Accompanied with the ongoing epidemics of obesity and metabolic syndrome arising from the westernization of lifestyles, the incidence of nonalcoholic fatty liver disease (NAFLD) has been getting higher worldwide in the last decades (1). The estimated number of NAFLD patients has reached about 80–100 million in the US, and the corresponding number of patients in Japan has been estimated at about 20 million (1-4). Liver biopsy is recommended as the reference standard method for grading steatosis and staging hepatic fibrosis (4,5). Hepatic steatosis is a histological hallmark of NAFLD, which is divided into NAFL without ballooning degeneration and NASH with ballooning degeneration (6,7). However, liver biopsy is associated with a risk of complications and is costly and time-consuming for both healthcare providers and patients (8). Furthermore, liver biopsies cannot be performed in many NAFLD patients worldwide. Therefore, the capability to diagnose hepatic steatosis correctly is important for clinical assessments.

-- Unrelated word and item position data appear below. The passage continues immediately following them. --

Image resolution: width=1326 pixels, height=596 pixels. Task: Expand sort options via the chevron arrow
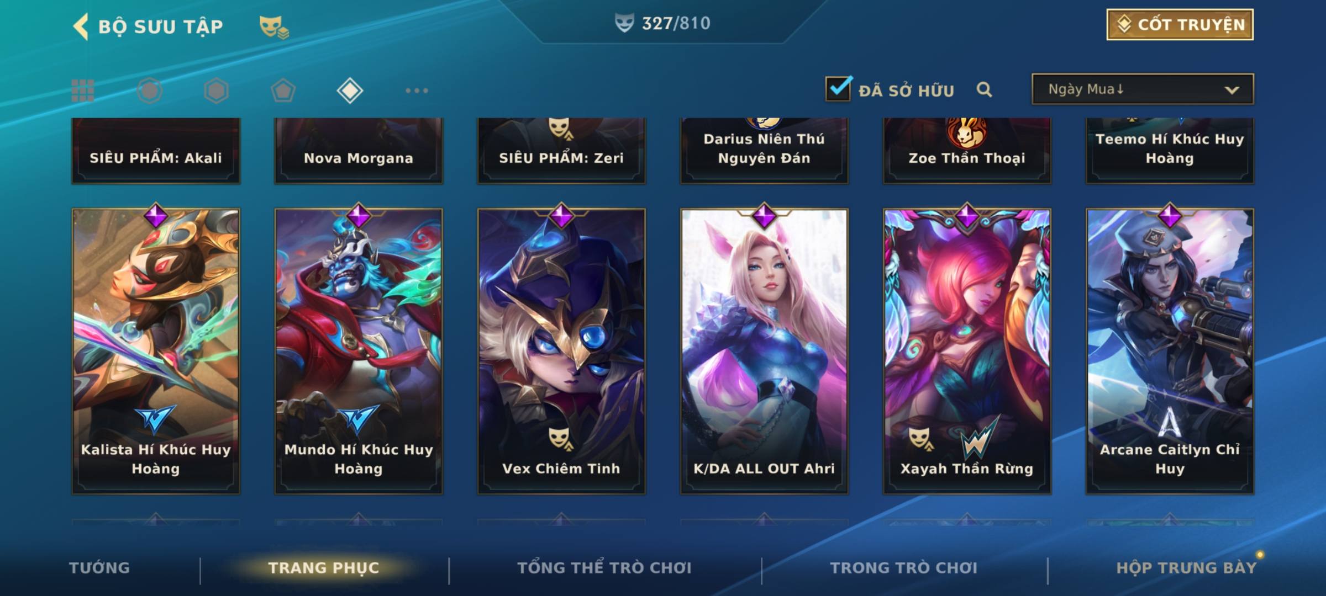[x=1232, y=90]
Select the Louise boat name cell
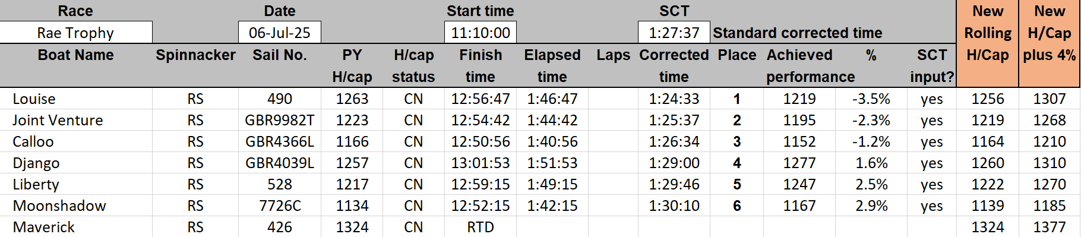 coord(76,99)
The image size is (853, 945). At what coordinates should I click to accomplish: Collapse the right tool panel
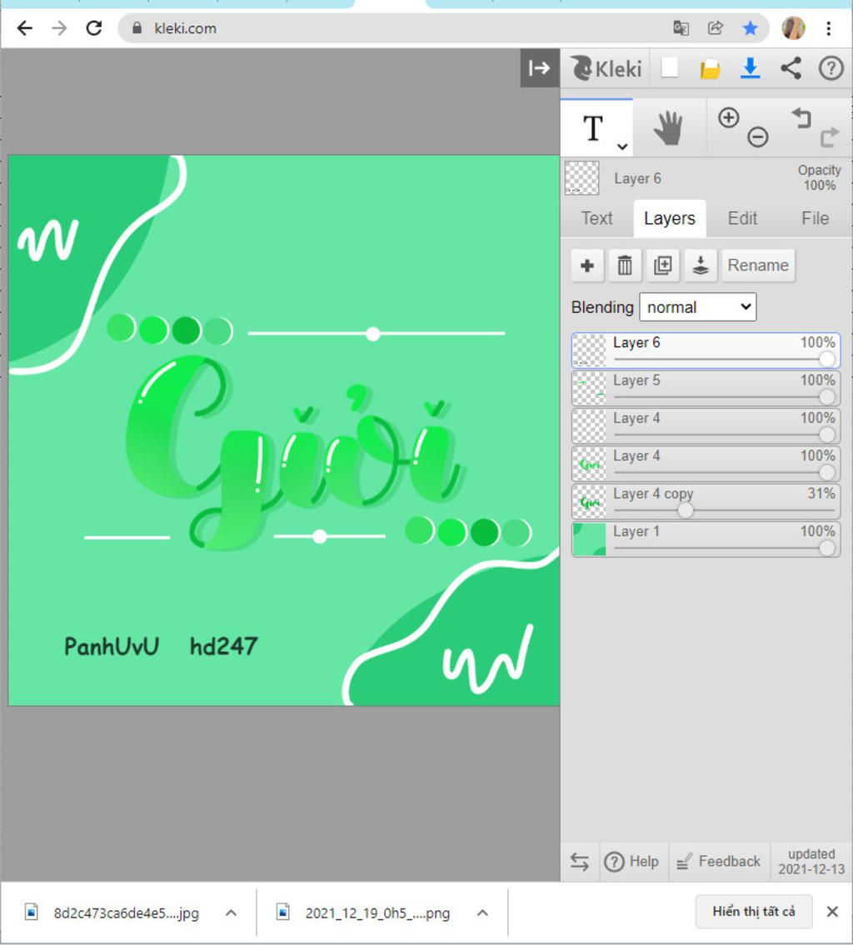[x=540, y=68]
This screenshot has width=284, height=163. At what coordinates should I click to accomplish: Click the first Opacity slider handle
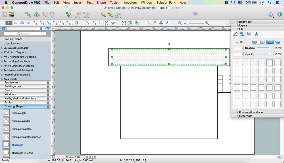(270, 48)
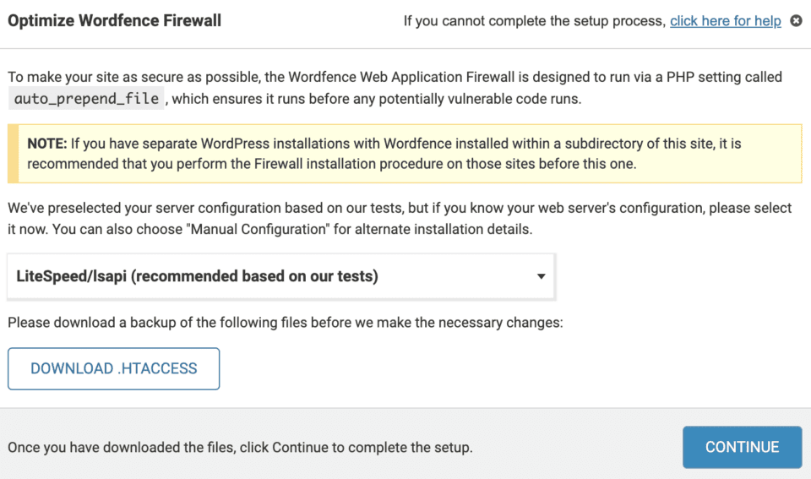811x479 pixels.
Task: Click the bold "NOTE:" label
Action: 47,144
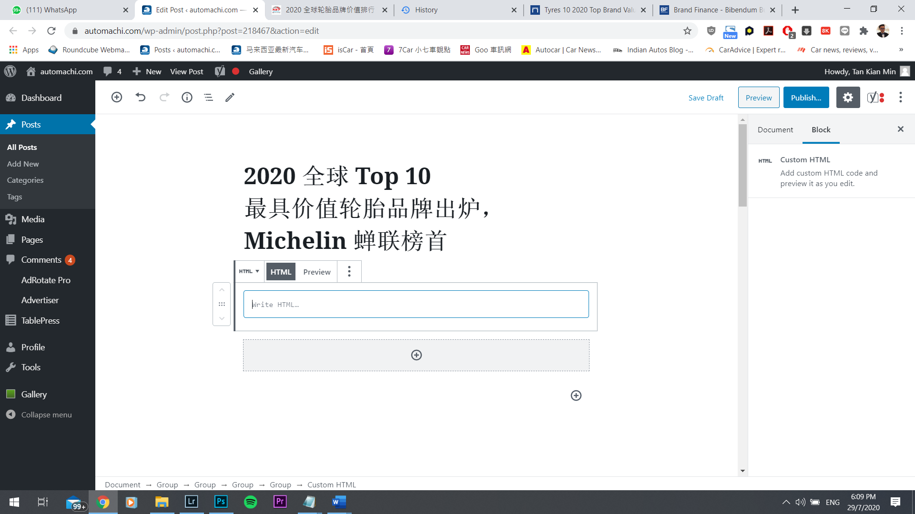This screenshot has width=915, height=514.
Task: Toggle the Settings gear sidebar button
Action: point(848,98)
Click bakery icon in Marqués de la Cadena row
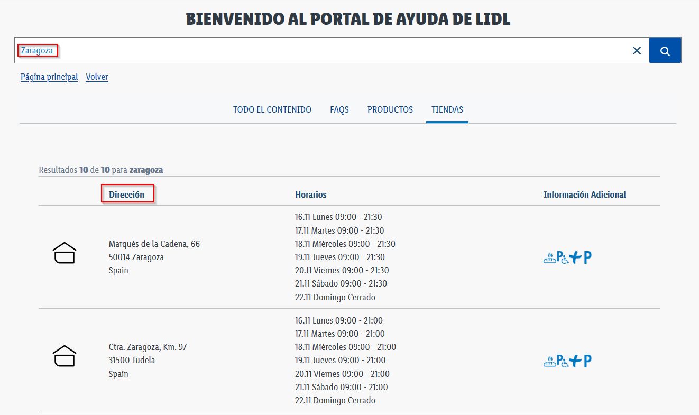 point(549,258)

To surmount these background factors and limitations, an innovative technology based on the magnetic resonance imaging (MRI) that estimates the proton density of the fat fraction (PDFF) of the liver has been developed. The PDFF, which is the fraction of MRI-visible protons bound to fat divided by all the protons in the liver (bound to fat and water), is an MRI-based method for the quantitative evaluation of hepatic steatosis. Middleton et al. reported the diagnostic performance of MRI-PDFF for grading hepatic steatosis in a multi-center study (9). They showed that MRI-PDFF changes were associated with changes in the histological steatosis grade. The results of their analysis revealed that a change in MRI-PDFF can be used to identify subjects with a reduced (AUROC of 0.81) or increased (AUROC of 0.81) steatosis grade.
It seems that MRI-PDFF measurements is an ideal means of evaluating hepatic steatosis, since this method is liver-specific and reproducible within patients; the methods has also been validated for various ethnicities (10-14). Additionally, PDFF can be easily repeated to monitor changes in steatosis. In summary, the development of reliable noninvasive methods for the assessment of liver steatosis and fibrosis has become essential to the treatment of NAFLD.
Conflicts of Interest: The authors have no conflicts of interest to declare.